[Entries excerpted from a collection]
** BEGIN **

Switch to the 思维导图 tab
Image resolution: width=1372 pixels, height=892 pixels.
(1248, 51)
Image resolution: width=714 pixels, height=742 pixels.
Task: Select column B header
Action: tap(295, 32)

** END **

TASK PROMPT: Return every line of the entries above without changing anything.

WORKED SOLUTION:
Switch to the 思维导图 tab
Image resolution: width=1372 pixels, height=892 pixels.
(1248, 51)
Image resolution: width=714 pixels, height=742 pixels.
Task: Select column B header
Action: tap(295, 32)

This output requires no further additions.